■ **Recorded data**
[Start of section]

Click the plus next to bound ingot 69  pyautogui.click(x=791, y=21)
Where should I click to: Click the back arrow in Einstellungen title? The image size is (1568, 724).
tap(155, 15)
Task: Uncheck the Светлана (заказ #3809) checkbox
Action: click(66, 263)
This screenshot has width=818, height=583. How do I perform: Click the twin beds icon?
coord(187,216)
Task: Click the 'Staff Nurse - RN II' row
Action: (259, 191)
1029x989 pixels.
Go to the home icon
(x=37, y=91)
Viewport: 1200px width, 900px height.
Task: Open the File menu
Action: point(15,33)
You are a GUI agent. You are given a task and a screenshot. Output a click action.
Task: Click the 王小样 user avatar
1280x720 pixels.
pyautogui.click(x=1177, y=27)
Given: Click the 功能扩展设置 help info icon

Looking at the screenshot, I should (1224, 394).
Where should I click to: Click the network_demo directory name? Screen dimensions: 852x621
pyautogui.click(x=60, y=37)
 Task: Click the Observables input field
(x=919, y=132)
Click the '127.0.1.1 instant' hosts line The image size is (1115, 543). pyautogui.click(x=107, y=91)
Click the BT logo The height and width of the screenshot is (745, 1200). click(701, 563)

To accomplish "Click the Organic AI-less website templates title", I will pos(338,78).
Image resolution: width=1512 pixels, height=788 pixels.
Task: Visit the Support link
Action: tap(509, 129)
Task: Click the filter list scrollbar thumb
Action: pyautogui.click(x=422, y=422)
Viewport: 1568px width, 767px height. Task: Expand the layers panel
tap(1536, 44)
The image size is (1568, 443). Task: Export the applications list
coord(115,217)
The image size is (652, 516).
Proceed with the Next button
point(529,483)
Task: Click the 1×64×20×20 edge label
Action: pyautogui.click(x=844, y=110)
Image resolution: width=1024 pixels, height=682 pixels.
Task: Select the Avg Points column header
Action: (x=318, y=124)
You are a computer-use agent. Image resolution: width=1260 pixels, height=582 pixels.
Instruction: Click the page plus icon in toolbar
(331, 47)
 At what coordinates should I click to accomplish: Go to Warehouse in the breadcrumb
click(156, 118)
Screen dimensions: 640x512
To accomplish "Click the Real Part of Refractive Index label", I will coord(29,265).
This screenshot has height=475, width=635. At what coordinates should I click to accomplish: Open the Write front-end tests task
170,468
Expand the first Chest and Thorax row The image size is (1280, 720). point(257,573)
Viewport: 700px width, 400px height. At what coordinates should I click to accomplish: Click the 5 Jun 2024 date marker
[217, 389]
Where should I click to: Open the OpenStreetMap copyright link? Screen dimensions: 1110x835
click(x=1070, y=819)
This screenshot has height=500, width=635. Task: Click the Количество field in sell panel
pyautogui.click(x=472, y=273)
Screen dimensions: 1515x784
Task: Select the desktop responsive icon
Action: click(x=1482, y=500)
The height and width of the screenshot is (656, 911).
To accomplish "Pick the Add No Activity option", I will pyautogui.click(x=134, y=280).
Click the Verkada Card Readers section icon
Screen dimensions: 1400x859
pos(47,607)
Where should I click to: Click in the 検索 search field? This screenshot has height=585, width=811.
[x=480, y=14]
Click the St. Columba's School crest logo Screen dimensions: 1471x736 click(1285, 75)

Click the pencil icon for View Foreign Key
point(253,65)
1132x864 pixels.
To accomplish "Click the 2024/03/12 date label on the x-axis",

[End of section]

The lines from the start of the entries above through the line containing "You are a computer-use" are the ones to return, please; copy them exactly and include both ends.

Click the plus next to bound ingot 69  pyautogui.click(x=791, y=21)
Where should I click to: Click the back arrow in Einstellungen title? The image size is (1568, 724).
tap(155, 15)
Task: Uncheck the Светлана (заказ #3809) checkbox
Action: click(66, 263)
This screenshot has width=818, height=583. How do I perform: Click the twin beds icon?
coord(187,216)
Task: Click the 'Staff Nurse - RN II' row
Action: (259, 191)
1029x989 pixels.
Go to the home icon
(x=37, y=91)
Viewport: 1200px width, 900px height.
Task: Open the File menu
Action: point(15,33)
You are a GUI agent. You are given a task and a screenshot. Output a click action.
Task: Click the 王小样 user avatar
1280x720 pixels.
pyautogui.click(x=1177, y=27)
Given: Click the 功能扩展设置 help info icon

Looking at the screenshot, I should (1224, 394).
Where should I click to: Click the network_demo directory name? Screen dimensions: 852x621
pyautogui.click(x=60, y=37)
 Task: Click the Observables input field
(x=919, y=132)
Click the '127.0.1.1 instant' hosts line The image size is (1115, 543). pyautogui.click(x=107, y=91)
Click the BT logo The height and width of the screenshot is (745, 1200). click(701, 563)

To accomplish "Click the Organic AI-less website templates title", I will pos(338,78).
Image resolution: width=1512 pixels, height=788 pixels.
Task: Visit the Support link
Action: tap(509, 129)
Task: Click the filter list scrollbar thumb
Action: pyautogui.click(x=422, y=422)
Viewport: 1568px width, 767px height. Task: Expand the layers panel
tap(1536, 44)
The image size is (1568, 443). Task: Export the applications list
coord(115,217)
The image size is (652, 516).
Proceed with the Next button
point(529,483)
Task: Click the 1×64×20×20 edge label
Action: pyautogui.click(x=844, y=110)
Image resolution: width=1024 pixels, height=682 pixels.
Task: Select the Avg Points column header
Action: (x=318, y=124)
You are a computer-use agent. Image resolution: width=1260 pixels, height=582 pixels.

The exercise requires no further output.